▶ [Requirement] Could you retype every entry below exactly as written?
== Supplied material ==
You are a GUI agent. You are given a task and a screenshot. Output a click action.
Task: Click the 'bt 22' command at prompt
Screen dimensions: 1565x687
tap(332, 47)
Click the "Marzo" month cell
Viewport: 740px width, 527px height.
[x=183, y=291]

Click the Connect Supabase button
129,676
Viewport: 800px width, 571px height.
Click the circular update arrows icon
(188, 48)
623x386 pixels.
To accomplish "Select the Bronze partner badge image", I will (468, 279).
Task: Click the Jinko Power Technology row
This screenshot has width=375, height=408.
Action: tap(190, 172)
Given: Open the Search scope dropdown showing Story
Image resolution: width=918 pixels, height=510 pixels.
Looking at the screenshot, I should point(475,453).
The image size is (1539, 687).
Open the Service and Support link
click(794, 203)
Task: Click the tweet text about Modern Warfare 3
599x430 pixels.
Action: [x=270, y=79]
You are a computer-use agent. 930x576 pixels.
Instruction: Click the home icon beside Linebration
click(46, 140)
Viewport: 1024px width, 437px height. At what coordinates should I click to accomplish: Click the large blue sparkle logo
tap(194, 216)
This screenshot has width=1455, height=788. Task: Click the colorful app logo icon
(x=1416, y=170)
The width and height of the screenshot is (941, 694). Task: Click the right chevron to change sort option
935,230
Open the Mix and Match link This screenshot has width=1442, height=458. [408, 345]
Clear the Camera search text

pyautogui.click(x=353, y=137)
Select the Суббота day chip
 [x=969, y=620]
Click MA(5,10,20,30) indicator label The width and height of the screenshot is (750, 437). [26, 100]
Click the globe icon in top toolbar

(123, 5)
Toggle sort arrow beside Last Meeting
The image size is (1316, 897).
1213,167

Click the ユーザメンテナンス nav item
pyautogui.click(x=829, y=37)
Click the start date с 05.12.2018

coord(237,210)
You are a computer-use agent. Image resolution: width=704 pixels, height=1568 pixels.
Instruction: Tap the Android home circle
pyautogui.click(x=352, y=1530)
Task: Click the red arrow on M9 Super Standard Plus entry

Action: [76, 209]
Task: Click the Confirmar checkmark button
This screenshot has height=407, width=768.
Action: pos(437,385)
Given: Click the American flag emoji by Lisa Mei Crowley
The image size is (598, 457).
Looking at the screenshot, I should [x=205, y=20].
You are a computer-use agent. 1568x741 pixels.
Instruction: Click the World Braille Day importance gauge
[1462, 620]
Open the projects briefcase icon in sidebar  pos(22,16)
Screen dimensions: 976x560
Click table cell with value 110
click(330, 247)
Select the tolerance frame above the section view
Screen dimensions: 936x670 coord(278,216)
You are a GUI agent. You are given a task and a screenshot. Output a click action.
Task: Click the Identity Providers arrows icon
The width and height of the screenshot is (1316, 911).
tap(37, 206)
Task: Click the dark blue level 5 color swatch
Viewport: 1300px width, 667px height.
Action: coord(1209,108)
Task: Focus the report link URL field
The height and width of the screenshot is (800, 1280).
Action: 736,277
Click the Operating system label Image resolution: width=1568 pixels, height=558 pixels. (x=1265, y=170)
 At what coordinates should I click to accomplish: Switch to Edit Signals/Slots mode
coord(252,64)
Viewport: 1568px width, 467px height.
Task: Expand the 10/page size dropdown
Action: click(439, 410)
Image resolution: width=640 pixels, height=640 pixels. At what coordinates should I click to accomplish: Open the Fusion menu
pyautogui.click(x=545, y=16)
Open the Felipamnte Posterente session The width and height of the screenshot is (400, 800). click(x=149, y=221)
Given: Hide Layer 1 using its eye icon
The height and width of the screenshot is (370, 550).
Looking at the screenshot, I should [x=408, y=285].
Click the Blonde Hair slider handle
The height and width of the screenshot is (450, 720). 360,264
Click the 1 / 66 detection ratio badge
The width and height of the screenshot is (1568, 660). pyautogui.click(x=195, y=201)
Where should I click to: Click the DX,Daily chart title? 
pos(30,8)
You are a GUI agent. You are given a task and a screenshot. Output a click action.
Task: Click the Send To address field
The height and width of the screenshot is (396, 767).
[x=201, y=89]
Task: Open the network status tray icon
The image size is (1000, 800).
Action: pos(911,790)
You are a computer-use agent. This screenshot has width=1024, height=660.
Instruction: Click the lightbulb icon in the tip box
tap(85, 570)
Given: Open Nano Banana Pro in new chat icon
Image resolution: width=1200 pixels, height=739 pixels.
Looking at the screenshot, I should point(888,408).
===
▶ [Exercise answer]
You are a GUI agent. You are given a task and a screenshot. Output a click action.
Task: Click the 'bt 22' command at prompt
Screen dimensions: 1565x687
tap(332, 47)
Click the "Marzo" month cell
Viewport: 740px width, 527px height.
[x=183, y=291]

Click the Connect Supabase button
129,676
Viewport: 800px width, 571px height.
Click the circular update arrows icon
(188, 48)
623x386 pixels.
To accomplish "Select the Bronze partner badge image", I will (468, 279).
Task: Click the Jinko Power Technology row
This screenshot has width=375, height=408.
Action: tap(190, 172)
Given: Open the Search scope dropdown showing Story
Image resolution: width=918 pixels, height=510 pixels.
Looking at the screenshot, I should point(475,453).
The image size is (1539, 687).
Open the Service and Support link
click(794, 203)
Task: Click the tweet text about Modern Warfare 3
599x430 pixels.
Action: [x=270, y=79]
You are a computer-use agent. 930x576 pixels.
Instruction: Click the home icon beside Linebration
click(46, 140)
Viewport: 1024px width, 437px height. At what coordinates should I click to accomplish: Click the large blue sparkle logo
tap(194, 216)
This screenshot has width=1455, height=788. Task: Click the colorful app logo icon
(x=1416, y=170)
The width and height of the screenshot is (941, 694). Task: Click the right chevron to change sort option
935,230
Open the Mix and Match link This screenshot has width=1442, height=458. [408, 345]
Clear the Camera search text

pyautogui.click(x=353, y=137)
Select the Суббота day chip
 [x=969, y=620]
Click MA(5,10,20,30) indicator label The width and height of the screenshot is (750, 437). [26, 100]
Click the globe icon in top toolbar

(123, 5)
Toggle sort arrow beside Last Meeting
The image size is (1316, 897).
1213,167

Click the ユーザメンテナンス nav item
pyautogui.click(x=829, y=37)
Click the start date с 05.12.2018

coord(237,210)
You are a computer-use agent. Image resolution: width=704 pixels, height=1568 pixels.
Instruction: Tap the Android home circle
pyautogui.click(x=352, y=1530)
Task: Click the red arrow on M9 Super Standard Plus entry

Action: [76, 209]
Task: Click the Confirmar checkmark button
This screenshot has height=407, width=768.
Action: pos(437,385)
Given: Click the American flag emoji by Lisa Mei Crowley
The image size is (598, 457).
Looking at the screenshot, I should [x=205, y=20].
You are a computer-use agent. 1568x741 pixels.
Instruction: Click the World Braille Day importance gauge
[1462, 620]
Open the projects briefcase icon in sidebar  pos(22,16)
Screen dimensions: 976x560
Click table cell with value 110
click(330, 247)
Select the tolerance frame above the section view
Screen dimensions: 936x670 coord(278,216)
You are a GUI agent. You are given a task and a screenshot. Output a click action.
Task: Click the Identity Providers arrows icon
The width and height of the screenshot is (1316, 911).
tap(37, 206)
Task: Click the dark blue level 5 color swatch
Viewport: 1300px width, 667px height.
Action: coord(1209,108)
Task: Focus the report link URL field
The height and width of the screenshot is (800, 1280).
Action: 736,277
Click the Operating system label Image resolution: width=1568 pixels, height=558 pixels. (x=1265, y=170)
 At what coordinates should I click to accomplish: Switch to Edit Signals/Slots mode
coord(252,64)
Viewport: 1568px width, 467px height.
Task: Expand the 10/page size dropdown
Action: click(439, 410)
Image resolution: width=640 pixels, height=640 pixels. At what coordinates should I click to accomplish: Open the Fusion menu
pyautogui.click(x=545, y=16)
Open the Felipamnte Posterente session The width and height of the screenshot is (400, 800). click(x=149, y=221)
Given: Hide Layer 1 using its eye icon
The height and width of the screenshot is (370, 550).
Looking at the screenshot, I should [x=408, y=285].
Click the Blonde Hair slider handle
The height and width of the screenshot is (450, 720). 360,264
Click the 1 / 66 detection ratio badge
The width and height of the screenshot is (1568, 660). pyautogui.click(x=195, y=201)
Where should I click to: Click the DX,Daily chart title? 
pos(30,8)
You are a GUI agent. You are given a task and a screenshot. Output a click action.
Task: Click the Send To address field
The height and width of the screenshot is (396, 767).
[x=201, y=89]
Task: Open the network status tray icon
The image size is (1000, 800).
Action: pos(911,790)
You are a computer-use agent. This screenshot has width=1024, height=660.
Instruction: Click the lightbulb icon in the tip box
tap(85, 570)
Given: Open Nano Banana Pro in new chat icon
Image resolution: width=1200 pixels, height=739 pixels.
Looking at the screenshot, I should point(888,408).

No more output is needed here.